begin The data

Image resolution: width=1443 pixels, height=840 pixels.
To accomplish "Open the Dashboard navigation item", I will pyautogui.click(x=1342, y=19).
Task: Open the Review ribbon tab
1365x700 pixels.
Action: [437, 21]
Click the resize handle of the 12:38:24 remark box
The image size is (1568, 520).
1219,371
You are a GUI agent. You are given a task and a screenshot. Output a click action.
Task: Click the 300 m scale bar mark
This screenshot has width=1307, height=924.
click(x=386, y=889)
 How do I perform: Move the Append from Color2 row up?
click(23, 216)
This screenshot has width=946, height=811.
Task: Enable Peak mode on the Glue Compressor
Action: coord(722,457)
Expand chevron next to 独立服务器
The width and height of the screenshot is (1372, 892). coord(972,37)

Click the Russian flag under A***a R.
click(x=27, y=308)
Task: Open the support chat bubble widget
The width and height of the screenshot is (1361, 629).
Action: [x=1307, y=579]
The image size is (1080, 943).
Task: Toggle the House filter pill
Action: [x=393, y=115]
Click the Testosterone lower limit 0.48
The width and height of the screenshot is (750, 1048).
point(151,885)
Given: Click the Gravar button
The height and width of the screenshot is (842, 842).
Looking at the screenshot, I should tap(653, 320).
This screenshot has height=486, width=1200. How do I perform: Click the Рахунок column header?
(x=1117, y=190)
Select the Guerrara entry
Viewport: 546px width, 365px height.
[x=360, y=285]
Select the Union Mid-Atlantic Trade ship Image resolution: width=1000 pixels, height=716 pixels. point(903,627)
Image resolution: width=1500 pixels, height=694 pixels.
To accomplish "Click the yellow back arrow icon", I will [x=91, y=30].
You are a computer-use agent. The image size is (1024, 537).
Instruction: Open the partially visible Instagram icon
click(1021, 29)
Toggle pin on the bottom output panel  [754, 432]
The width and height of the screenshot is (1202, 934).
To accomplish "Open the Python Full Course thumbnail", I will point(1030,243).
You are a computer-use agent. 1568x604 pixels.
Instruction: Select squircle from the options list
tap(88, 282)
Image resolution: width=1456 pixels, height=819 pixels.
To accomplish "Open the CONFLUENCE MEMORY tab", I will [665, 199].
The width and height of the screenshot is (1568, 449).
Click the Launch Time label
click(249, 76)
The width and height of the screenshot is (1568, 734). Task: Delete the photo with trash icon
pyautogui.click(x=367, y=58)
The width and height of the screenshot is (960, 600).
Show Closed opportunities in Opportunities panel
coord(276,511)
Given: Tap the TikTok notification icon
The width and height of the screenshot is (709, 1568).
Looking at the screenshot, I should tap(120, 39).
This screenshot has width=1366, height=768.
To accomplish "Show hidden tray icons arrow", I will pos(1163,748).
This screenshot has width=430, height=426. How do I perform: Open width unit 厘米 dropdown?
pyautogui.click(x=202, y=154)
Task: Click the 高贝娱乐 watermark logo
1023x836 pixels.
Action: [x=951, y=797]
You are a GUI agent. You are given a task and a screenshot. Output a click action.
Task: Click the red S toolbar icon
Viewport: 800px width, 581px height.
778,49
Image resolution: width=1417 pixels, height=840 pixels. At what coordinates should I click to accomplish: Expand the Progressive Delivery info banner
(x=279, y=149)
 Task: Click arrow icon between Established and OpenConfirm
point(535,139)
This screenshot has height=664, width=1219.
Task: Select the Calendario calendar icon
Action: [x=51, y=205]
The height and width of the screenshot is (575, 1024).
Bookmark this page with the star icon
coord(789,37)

end The data

» **Exercise prompt**: Reproduce the material above verbatim, every line in its original order, without any changes.

» **Reply to the task**:
Image resolution: width=1443 pixels, height=840 pixels.
To accomplish "Open the Dashboard navigation item", I will pyautogui.click(x=1342, y=19).
Task: Open the Review ribbon tab
1365x700 pixels.
Action: [437, 21]
Click the resize handle of the 12:38:24 remark box
The image size is (1568, 520).
1219,371
You are a GUI agent. You are given a task and a screenshot. Output a click action.
Task: Click the 300 m scale bar mark
This screenshot has width=1307, height=924.
click(x=386, y=889)
 How do I perform: Move the Append from Color2 row up?
click(23, 216)
This screenshot has width=946, height=811.
Task: Enable Peak mode on the Glue Compressor
Action: coord(722,457)
Expand chevron next to 独立服务器
The width and height of the screenshot is (1372, 892). coord(972,37)

Click the Russian flag under A***a R.
click(x=27, y=308)
Task: Open the support chat bubble widget
The width and height of the screenshot is (1361, 629).
Action: [x=1307, y=579]
The image size is (1080, 943).
Task: Toggle the House filter pill
Action: [x=393, y=115]
Click the Testosterone lower limit 0.48
The width and height of the screenshot is (750, 1048).
point(151,885)
Given: Click the Gravar button
The height and width of the screenshot is (842, 842).
Looking at the screenshot, I should tap(653, 320).
This screenshot has height=486, width=1200. How do I perform: Click the Рахунок column header?
(x=1117, y=190)
Select the Guerrara entry
Viewport: 546px width, 365px height.
[x=360, y=285]
Select the Union Mid-Atlantic Trade ship Image resolution: width=1000 pixels, height=716 pixels. point(903,627)
Image resolution: width=1500 pixels, height=694 pixels.
To accomplish "Click the yellow back arrow icon", I will [x=91, y=30].
You are a computer-use agent. The image size is (1024, 537).
Instruction: Open the partially visible Instagram icon
click(1021, 29)
Toggle pin on the bottom output panel  [754, 432]
The width and height of the screenshot is (1202, 934).
To accomplish "Open the Python Full Course thumbnail", I will point(1030,243).
You are a computer-use agent. 1568x604 pixels.
Instruction: Select squircle from the options list
tap(88, 282)
Image resolution: width=1456 pixels, height=819 pixels.
To accomplish "Open the CONFLUENCE MEMORY tab", I will [665, 199].
The width and height of the screenshot is (1568, 449).
Click the Launch Time label
click(249, 76)
The width and height of the screenshot is (1568, 734). Task: Delete the photo with trash icon
pyautogui.click(x=367, y=58)
The width and height of the screenshot is (960, 600).
Show Closed opportunities in Opportunities panel
coord(276,511)
Given: Tap the TikTok notification icon
The width and height of the screenshot is (709, 1568).
Looking at the screenshot, I should tap(120, 39).
This screenshot has width=1366, height=768.
To accomplish "Show hidden tray icons arrow", I will pos(1163,748).
This screenshot has width=430, height=426. How do I perform: Open width unit 厘米 dropdown?
pyautogui.click(x=202, y=154)
Task: Click the 高贝娱乐 watermark logo
1023x836 pixels.
Action: [x=951, y=797]
You are a GUI agent. You are given a task and a screenshot. Output a click action.
Task: Click the red S toolbar icon
Viewport: 800px width, 581px height.
778,49
Image resolution: width=1417 pixels, height=840 pixels. At what coordinates should I click to accomplish: Expand the Progressive Delivery info banner
(x=279, y=149)
 Task: Click arrow icon between Established and OpenConfirm
point(535,139)
This screenshot has height=664, width=1219.
Task: Select the Calendario calendar icon
Action: [x=51, y=205]
The height and width of the screenshot is (575, 1024).
Bookmark this page with the star icon
coord(789,37)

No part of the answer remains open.